Upon being appointed by former President Bush to direct the Peace Corps, Chao was taken to task for her lack of humanitarian or development work experience. Standing before the celebrity photographs that adorned her Washington office suite, Chao proclaimed that her "memories of living in a developing nation are part of who I am today and give me a profound understanding of the challenges of economic development." (Not bad for an 8-year-old.) And anyway, she couldn't have helped people in poor countries before, she said, because "if you're of a minority background, you have obligations to your family to support them financially." Yet her own father had to be persuaded to let her work a summer job (one of which was an internship).

In any case, although the 11 months she spent directing the Peace Corps (out of a two-decade-long career) is frequently mentioned, it would be wrong to think she furthered the Corp's at-least-nominally humanitarian mission.

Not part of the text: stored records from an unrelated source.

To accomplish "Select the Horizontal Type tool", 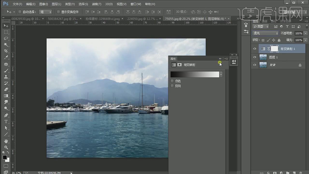I will 6,122.
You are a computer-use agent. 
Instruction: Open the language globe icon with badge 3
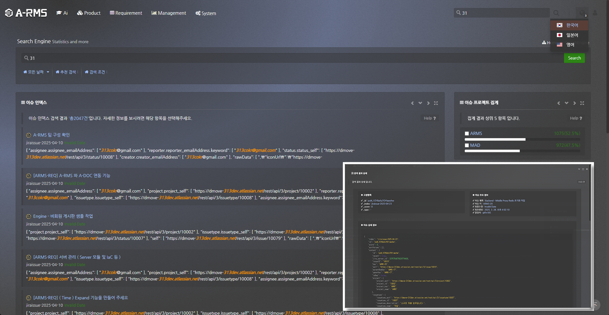582,13
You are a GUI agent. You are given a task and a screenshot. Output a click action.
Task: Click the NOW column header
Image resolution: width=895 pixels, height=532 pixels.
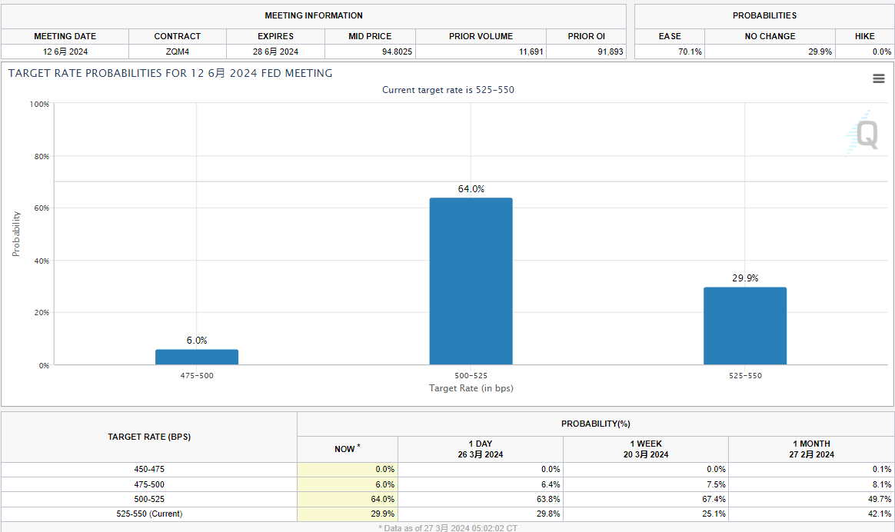click(347, 449)
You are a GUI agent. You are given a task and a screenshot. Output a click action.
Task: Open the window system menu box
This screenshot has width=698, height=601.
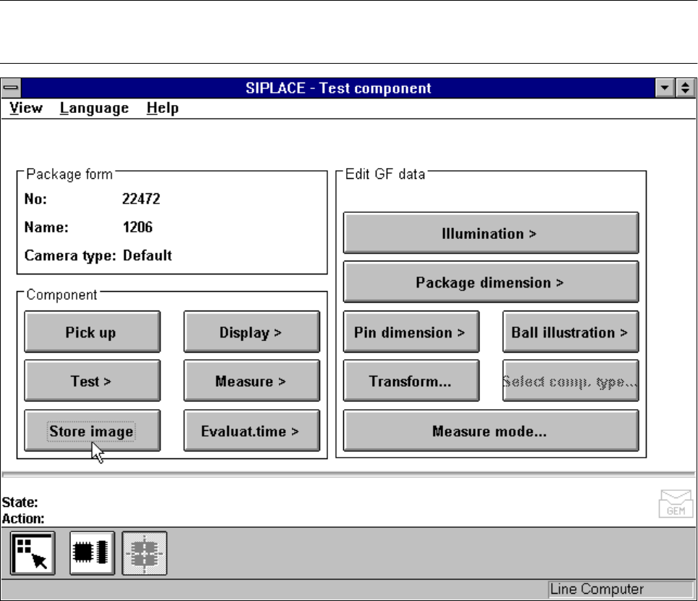pos(11,88)
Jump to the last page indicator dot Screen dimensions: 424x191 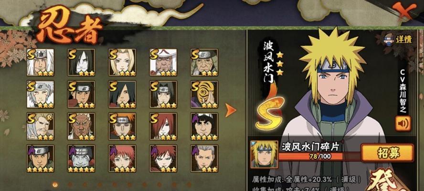click(189, 184)
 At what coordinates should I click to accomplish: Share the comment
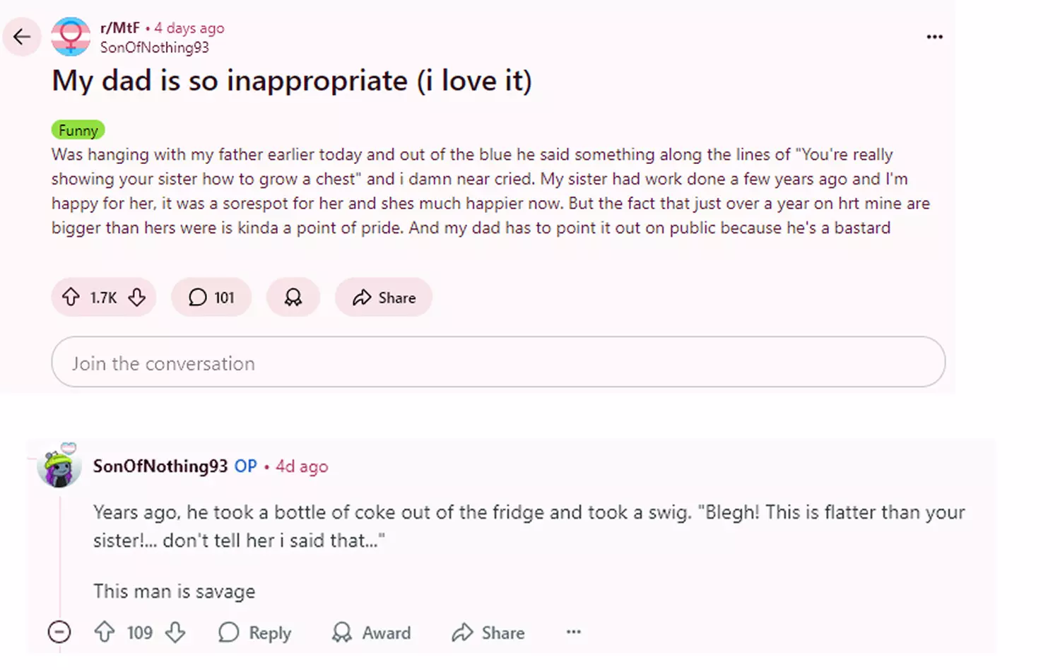pos(488,633)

Most of her time was taken up with sending fellow American MBAs for capitalist development in former Soviet Union countries.

As a skilled fundraiser with a demonstrated pro-business attitude, Chao was a logical choice for CEO of United Way, one of the nation's largest charities with one-quarter of its funds raised from businesses. She went on to slash 1/3 of the staff (despite this, Morton Bahr later said he thought she would be "responsive to the needs of working families.) She also claimed she understood charity because her family was helped by the Salvation Army.

Although Chao's business skills, conservative views and partisan loyalty land her jobs, both she and her bosses are hesitant to admit it. Perhaps it is too incongruous to publicly name this Asian immigrant woman a business powerhouse. Or perhaps the opportunity to showcase their own sensitivity and magnanimity toward minorities is just too tempting to pass up. Either way, calling her an inspirational humanitarian based solely on her immigrant status--and in sharp contrast to the actual work she has done--is a fake-out that progressives should see through. Chao's subterfuge--in addition to her general self-mythologizing, she's been caught in a few blatant if minor misrepresentations--adds a chilling new twist on the right's cooptation of the politics of identity.

Sonia Shah is a freelance writer and editor of Dragon Ladies: Asian American Feminists Breathe Fire (South End Press, 1997). She lives in Storrs, CT.